:: Problem ::
Every record below must be copied exactly, with images dropped.

***** Records supplied

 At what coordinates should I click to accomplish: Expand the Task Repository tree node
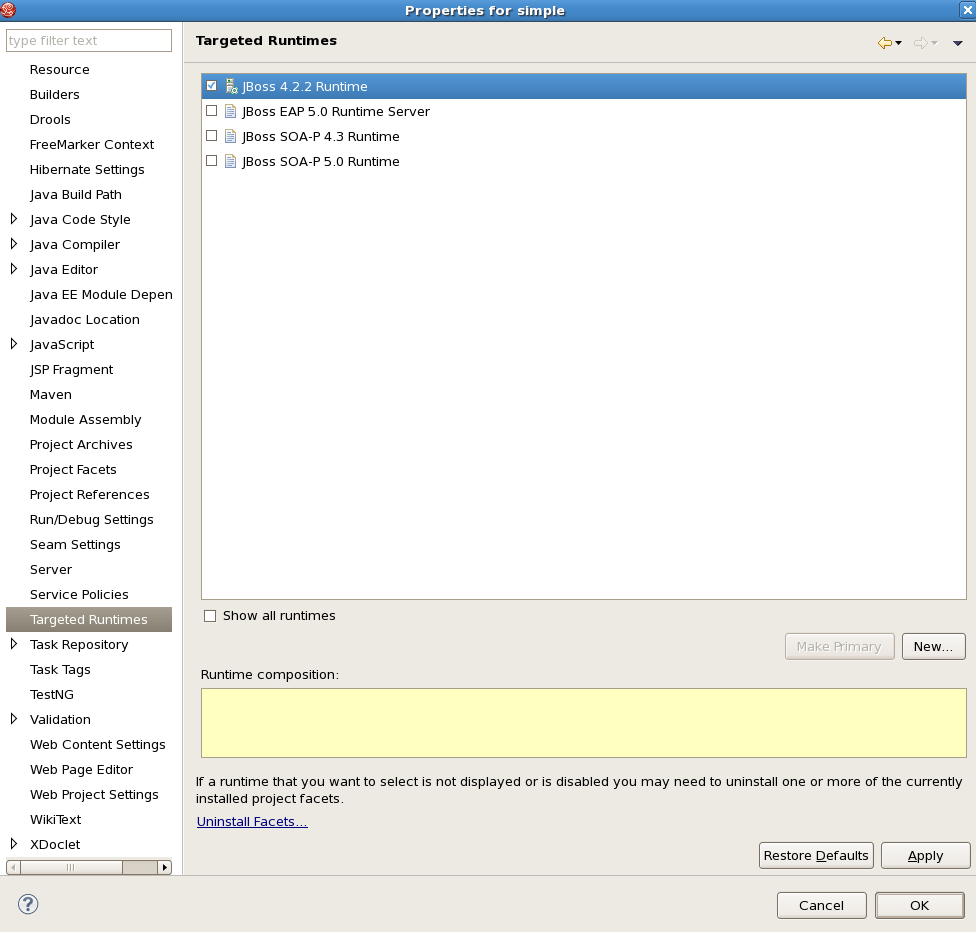pos(14,644)
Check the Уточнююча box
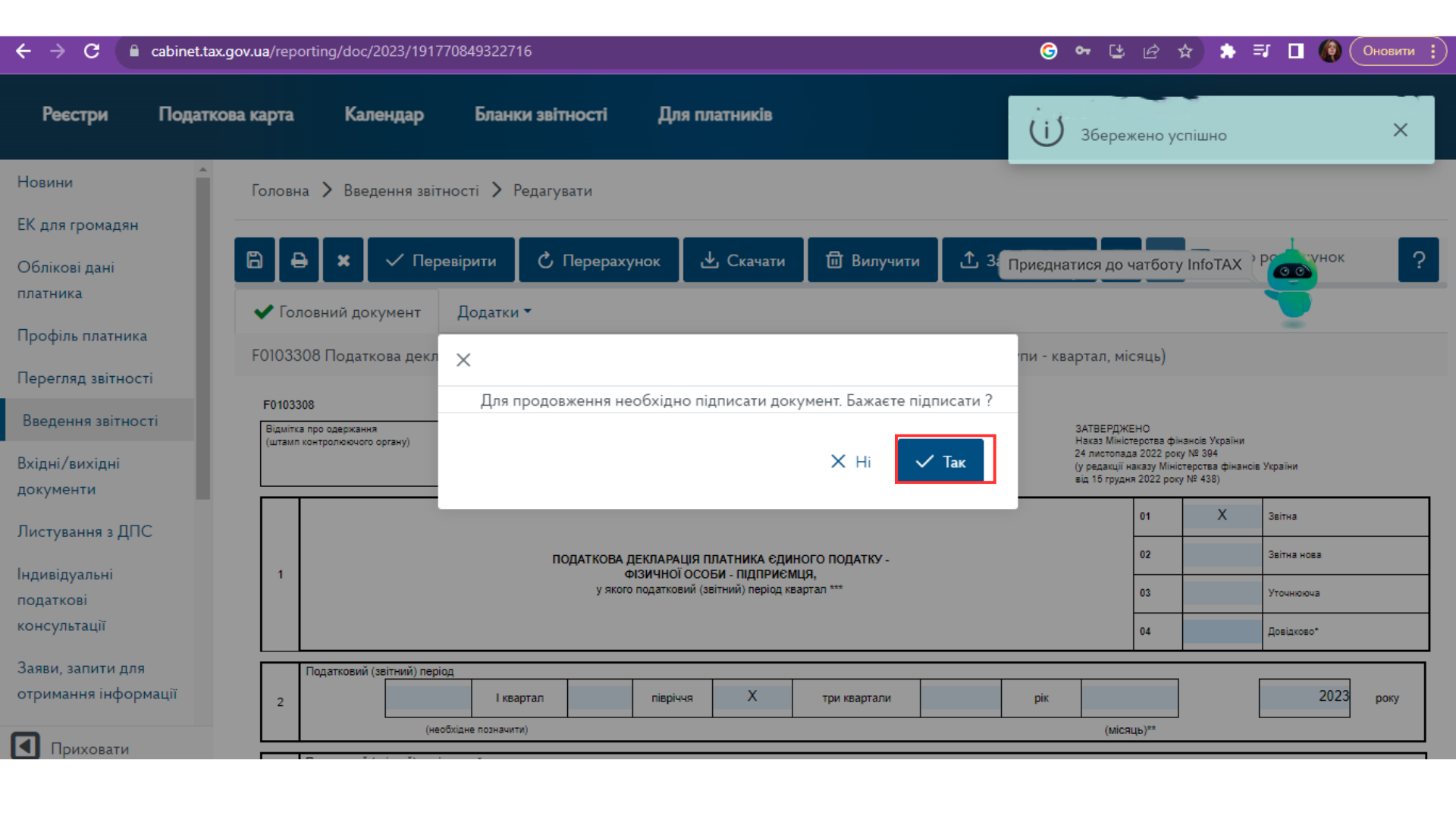 (x=1222, y=592)
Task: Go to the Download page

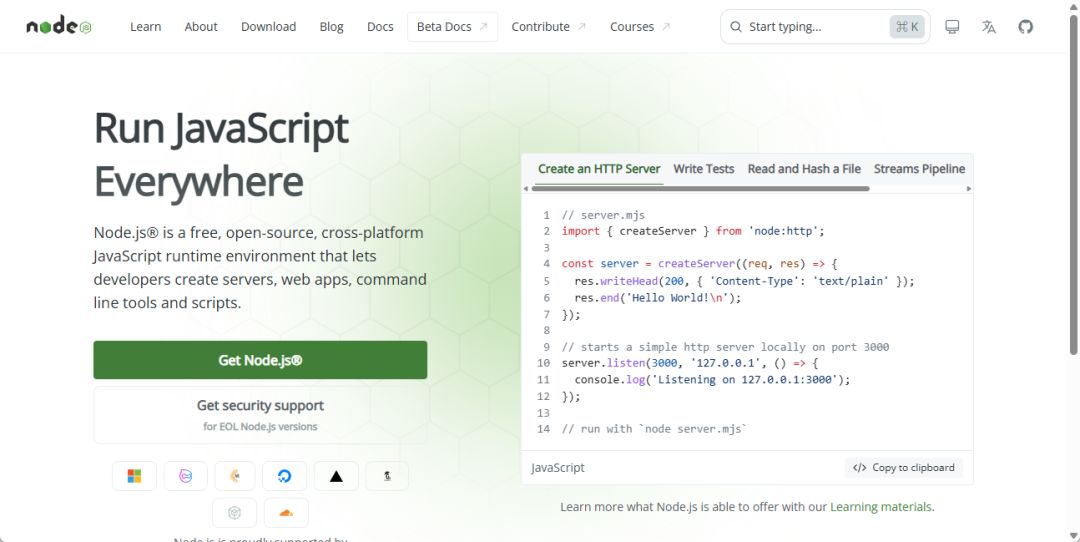Action: pyautogui.click(x=269, y=27)
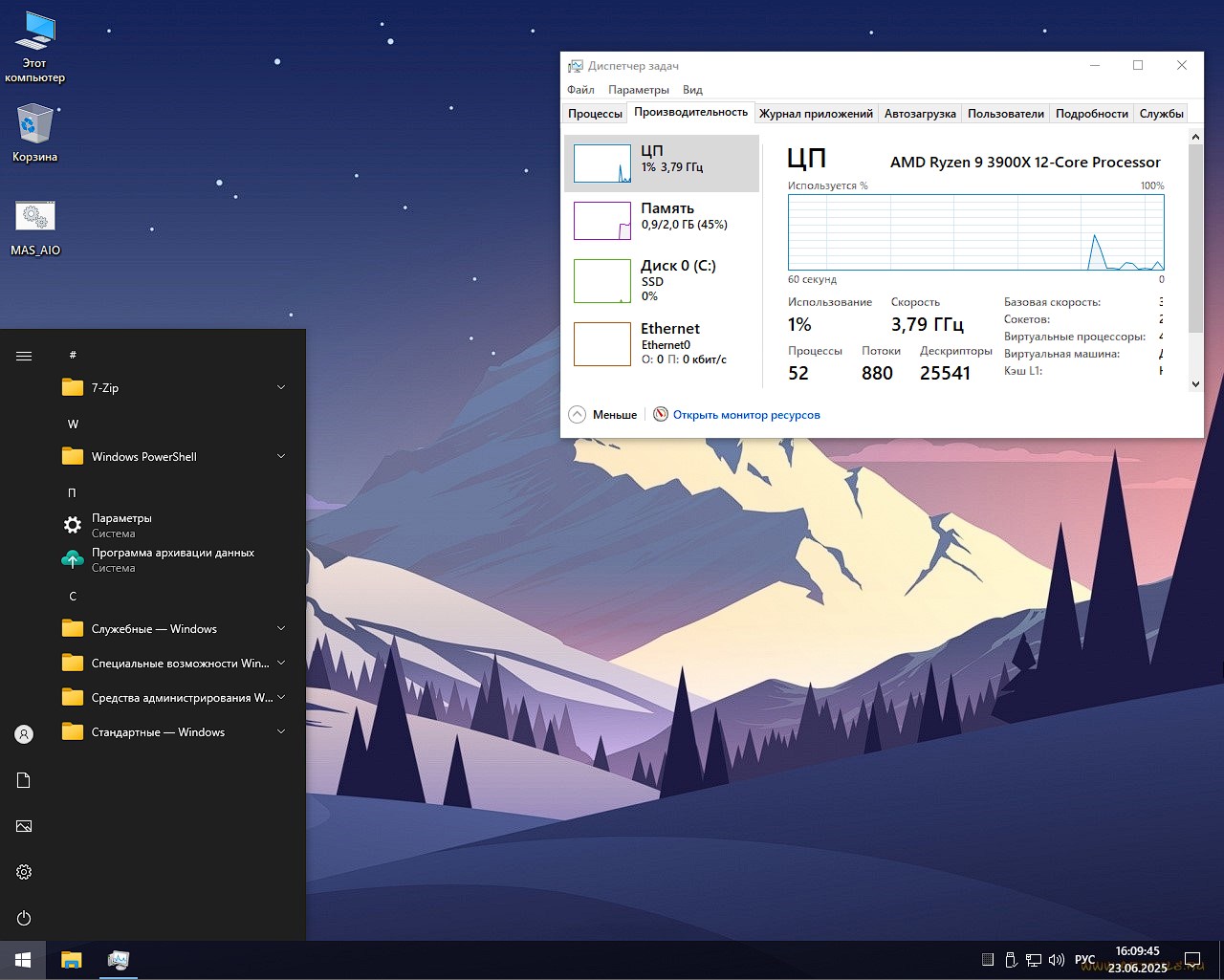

**********

:: Task solution ::
 At what coordinates should I click to accomplish: Expand the Task Repository tree node
pos(14,644)
Check the Уточнююча box
 (x=1222, y=592)
Task: Go to the Download page

Action: pyautogui.click(x=269, y=27)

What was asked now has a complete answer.